The unsustainable cost of truck accidents: Part II

The unsustainable cost of truck accidents: Part II

Earlier this week, we began a discussion about the alarming rate of truck accidents on U.S. roads. Federal regulators say that on average, truck accidents kill more than 4,000 people per year and injure an additional 100,000 more.

The reason such accidents are so deadly is not difficult to understand. Simply put, semi-trucks are much larger and heavier than all other vehicles on the road. They require more stopping time and distance and also have larger blind spots. The answer to why truck accidents are so common is a matter of some debate, but fatigue and trucking industry negligence are two common factors.

Truck-driver fatigue
Truck driving is a very sedentary job with irregular hours. Even drivers who try to keep regular work and rest hours often get thrown off by scheduling snags such as a delayed pickup or drop-off. Keeping irregular hours makes it difficult to get restful sleep because the body is not in a natural circadian rhythm.

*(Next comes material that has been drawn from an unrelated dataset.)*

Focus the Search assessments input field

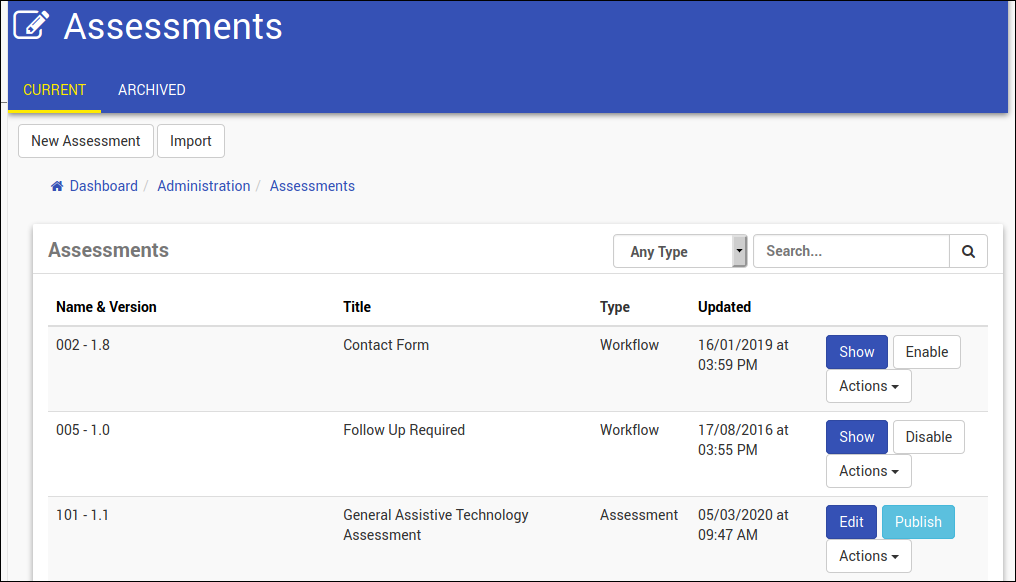coord(850,252)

Many truck drivers also suffer from sleep apnea, which is sometimes related to weight gain caused by the sedentary nature of the job. Apnea significantly contributes to fatigue by interrupting whatever sleep truck drivers do get.

Finally, truck drivers often feel compelled to stay on the road longer than is legal or safe. Due to the nature of the job, truckers only get paid for miles traveled and time behind the wheel. Any stops for rest are treated as a “waste” of time.

Trucking industry negligence
The economy of the United States depends heavily on the trucking industry, which means that there is significant profit to be made. Trucking companies have a financial interest in pushing cargo loads and drivers to their limits.

But trucking companies also have to contend with the fact that truck driving jobs have a very high turnover rate because of the long hours and the low pay. This often means that truck drivers are pushed extra hard to fulfill shipment quotas. And when new drivers are hired, they may not be screened as carefully as they should be.

There are many other factors that add to the scourge of truck accidents in the U.S., but these are just some of the more prominent ones. Until or unless systemic changes are made, truck accidents will remain one of the deadliest hazards facing Americans.